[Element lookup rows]
—————
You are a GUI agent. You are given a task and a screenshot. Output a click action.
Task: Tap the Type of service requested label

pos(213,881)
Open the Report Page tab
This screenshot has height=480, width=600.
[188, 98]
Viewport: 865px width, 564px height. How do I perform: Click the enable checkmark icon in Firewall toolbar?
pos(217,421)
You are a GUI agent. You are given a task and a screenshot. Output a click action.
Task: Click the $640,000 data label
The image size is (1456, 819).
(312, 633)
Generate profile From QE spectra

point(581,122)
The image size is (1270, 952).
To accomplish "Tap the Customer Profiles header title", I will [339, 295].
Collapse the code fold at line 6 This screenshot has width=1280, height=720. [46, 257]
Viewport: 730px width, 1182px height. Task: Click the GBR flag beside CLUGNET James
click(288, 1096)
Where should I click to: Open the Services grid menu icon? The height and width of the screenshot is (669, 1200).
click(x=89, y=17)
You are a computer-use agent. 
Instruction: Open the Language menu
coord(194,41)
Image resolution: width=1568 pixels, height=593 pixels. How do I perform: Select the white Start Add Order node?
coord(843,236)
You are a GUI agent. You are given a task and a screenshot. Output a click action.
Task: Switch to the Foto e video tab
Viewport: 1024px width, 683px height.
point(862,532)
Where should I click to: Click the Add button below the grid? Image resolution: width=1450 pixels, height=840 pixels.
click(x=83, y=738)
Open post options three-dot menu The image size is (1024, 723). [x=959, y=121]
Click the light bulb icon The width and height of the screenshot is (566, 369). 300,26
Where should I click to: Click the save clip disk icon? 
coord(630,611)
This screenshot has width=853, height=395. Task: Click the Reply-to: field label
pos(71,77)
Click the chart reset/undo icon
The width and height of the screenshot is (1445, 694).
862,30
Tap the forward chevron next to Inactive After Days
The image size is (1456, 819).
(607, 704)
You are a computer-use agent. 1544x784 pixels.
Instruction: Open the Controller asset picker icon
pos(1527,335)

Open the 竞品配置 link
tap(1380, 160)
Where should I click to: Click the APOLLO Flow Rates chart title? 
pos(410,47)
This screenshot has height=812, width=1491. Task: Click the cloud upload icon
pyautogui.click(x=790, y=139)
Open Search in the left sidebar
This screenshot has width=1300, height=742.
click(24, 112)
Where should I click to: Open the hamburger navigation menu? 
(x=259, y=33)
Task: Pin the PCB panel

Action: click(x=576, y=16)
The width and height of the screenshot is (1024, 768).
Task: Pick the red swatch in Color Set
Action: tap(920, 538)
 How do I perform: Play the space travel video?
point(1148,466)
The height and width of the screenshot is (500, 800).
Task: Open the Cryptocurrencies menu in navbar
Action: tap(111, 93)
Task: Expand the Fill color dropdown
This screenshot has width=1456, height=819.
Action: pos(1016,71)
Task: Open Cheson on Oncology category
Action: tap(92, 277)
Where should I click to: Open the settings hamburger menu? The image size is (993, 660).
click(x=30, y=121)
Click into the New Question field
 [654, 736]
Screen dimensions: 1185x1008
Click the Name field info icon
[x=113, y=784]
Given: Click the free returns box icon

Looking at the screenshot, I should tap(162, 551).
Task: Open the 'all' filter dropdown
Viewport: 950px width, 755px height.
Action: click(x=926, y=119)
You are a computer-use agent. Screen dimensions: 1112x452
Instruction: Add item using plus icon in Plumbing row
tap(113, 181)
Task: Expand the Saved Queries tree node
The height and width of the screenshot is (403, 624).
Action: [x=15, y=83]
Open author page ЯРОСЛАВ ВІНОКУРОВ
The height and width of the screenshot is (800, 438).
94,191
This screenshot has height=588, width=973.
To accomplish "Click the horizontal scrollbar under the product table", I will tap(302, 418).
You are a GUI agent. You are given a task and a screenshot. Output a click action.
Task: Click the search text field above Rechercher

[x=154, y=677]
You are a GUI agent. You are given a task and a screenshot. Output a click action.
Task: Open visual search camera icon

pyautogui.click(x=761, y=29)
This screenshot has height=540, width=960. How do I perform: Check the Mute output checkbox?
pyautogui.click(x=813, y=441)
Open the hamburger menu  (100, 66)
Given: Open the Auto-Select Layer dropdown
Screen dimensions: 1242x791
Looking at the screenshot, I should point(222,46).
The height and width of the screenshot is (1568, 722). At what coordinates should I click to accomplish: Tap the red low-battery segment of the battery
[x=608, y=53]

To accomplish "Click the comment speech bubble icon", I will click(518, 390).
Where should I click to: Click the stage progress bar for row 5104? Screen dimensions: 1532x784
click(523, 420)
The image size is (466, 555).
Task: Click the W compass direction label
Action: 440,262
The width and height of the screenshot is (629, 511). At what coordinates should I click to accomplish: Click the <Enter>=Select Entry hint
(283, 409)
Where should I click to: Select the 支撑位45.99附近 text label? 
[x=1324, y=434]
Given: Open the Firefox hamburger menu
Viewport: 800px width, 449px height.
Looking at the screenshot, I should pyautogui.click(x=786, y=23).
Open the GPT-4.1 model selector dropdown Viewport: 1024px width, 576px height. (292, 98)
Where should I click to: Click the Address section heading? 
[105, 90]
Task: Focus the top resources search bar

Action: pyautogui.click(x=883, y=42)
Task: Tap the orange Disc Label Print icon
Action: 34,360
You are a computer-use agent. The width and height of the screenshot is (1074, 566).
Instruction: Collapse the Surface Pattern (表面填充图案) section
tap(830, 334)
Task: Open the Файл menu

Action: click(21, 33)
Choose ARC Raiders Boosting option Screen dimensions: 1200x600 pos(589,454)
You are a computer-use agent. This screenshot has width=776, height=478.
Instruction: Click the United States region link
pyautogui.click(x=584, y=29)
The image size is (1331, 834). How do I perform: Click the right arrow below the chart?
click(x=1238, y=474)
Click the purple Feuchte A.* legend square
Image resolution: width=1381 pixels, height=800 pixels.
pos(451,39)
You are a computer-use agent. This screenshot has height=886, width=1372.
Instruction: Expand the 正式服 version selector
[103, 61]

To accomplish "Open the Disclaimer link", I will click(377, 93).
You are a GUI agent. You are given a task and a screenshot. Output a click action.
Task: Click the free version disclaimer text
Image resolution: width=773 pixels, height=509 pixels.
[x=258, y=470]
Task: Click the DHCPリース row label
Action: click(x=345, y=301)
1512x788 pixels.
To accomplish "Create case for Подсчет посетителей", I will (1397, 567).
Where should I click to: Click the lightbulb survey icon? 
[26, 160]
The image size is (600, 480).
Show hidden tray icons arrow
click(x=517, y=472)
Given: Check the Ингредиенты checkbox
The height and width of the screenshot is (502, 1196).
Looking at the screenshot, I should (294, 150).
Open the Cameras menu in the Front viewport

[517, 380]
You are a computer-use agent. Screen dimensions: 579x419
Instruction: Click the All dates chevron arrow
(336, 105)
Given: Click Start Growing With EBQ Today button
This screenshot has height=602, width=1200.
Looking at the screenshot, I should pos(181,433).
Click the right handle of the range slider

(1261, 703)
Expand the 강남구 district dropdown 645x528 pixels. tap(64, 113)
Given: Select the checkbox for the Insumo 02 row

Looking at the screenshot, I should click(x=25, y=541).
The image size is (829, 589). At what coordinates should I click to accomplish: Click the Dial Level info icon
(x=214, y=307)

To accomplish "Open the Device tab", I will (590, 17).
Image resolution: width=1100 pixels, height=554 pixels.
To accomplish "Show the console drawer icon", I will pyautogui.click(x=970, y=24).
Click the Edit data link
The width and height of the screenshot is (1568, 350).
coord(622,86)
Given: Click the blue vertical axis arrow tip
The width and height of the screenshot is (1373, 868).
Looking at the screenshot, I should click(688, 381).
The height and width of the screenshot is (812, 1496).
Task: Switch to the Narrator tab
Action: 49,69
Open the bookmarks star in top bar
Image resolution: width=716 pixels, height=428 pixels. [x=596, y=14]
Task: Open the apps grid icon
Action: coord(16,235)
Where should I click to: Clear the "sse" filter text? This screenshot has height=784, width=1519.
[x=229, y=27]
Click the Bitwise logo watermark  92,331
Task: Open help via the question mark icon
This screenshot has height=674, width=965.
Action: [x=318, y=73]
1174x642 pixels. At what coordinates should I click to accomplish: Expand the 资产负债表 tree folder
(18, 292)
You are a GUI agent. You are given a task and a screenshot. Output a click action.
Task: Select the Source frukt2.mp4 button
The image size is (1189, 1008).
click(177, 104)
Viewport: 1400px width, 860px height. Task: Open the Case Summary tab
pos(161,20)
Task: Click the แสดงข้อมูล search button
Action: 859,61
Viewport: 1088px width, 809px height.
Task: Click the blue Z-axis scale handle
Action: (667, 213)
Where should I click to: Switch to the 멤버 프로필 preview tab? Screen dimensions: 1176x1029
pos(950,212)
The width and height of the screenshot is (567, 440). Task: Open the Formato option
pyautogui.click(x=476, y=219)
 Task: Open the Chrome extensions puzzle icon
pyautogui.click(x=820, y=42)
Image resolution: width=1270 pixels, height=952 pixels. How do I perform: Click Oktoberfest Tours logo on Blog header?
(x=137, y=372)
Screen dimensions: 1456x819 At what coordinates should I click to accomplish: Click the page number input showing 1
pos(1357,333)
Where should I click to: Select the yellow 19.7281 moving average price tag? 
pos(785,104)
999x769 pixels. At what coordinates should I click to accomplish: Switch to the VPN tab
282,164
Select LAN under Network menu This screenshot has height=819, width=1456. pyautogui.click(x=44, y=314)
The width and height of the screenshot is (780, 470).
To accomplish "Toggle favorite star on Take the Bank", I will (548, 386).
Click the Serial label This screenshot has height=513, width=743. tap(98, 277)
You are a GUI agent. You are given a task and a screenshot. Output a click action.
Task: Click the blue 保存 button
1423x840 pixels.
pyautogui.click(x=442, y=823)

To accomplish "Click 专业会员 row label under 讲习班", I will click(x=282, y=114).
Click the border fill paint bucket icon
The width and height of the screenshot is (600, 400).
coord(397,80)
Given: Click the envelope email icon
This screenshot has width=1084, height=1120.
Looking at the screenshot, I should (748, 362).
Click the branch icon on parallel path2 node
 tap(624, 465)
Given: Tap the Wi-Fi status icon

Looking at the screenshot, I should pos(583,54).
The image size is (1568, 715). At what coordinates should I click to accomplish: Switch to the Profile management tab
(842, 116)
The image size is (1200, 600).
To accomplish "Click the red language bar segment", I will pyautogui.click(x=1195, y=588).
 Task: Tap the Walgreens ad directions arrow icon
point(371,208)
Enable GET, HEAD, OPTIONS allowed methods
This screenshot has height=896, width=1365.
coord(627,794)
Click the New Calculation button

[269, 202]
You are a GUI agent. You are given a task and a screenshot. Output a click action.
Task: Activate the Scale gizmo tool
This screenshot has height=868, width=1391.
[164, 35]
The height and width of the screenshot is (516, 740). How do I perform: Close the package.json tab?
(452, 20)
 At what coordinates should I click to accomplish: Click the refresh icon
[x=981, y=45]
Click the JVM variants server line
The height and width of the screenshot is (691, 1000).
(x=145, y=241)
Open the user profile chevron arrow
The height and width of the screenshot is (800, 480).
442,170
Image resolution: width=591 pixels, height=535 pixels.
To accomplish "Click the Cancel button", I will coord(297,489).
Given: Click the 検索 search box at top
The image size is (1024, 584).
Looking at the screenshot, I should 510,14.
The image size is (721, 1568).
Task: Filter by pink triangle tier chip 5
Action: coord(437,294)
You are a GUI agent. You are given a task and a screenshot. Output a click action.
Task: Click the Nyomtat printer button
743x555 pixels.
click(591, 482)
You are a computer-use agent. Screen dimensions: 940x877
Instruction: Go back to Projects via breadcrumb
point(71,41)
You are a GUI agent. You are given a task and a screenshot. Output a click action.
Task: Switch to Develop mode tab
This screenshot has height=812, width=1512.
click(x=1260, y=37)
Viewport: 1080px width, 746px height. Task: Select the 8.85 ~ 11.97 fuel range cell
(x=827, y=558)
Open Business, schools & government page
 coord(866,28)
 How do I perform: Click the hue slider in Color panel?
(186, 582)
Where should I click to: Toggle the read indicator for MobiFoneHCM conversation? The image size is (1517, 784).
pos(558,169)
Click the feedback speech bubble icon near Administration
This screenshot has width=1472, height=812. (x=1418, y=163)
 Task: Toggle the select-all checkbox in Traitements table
—————
■ DIRECTION ■
Rewrite the rows from the line with "Where should I click to: Open the settings" up to and including the line with "Action: [x=15, y=83]", putting "Goal" wherever "Task" appears and leaving everything else as it is.

■ SOLUTION BELOW ■
Where should I click to: Open the settings hamburger menu? The image size is (993, 660).
click(x=30, y=121)
Click into the New Question field
 [654, 736]
Screen dimensions: 1185x1008
Click the Name field info icon
[x=113, y=784]
Given: Click the free returns box icon

Looking at the screenshot, I should tap(162, 551).
Goal: Open the 'all' filter dropdown
Viewport: 950px width, 755px height.
Action: click(x=926, y=119)
You are a computer-use agent. Screen dimensions: 1112x452
Instruction: Add item using plus icon in Plumbing row
tap(113, 181)
Goal: Expand the Saved Queries tree node
The height and width of the screenshot is (403, 624).
Action: [x=15, y=83]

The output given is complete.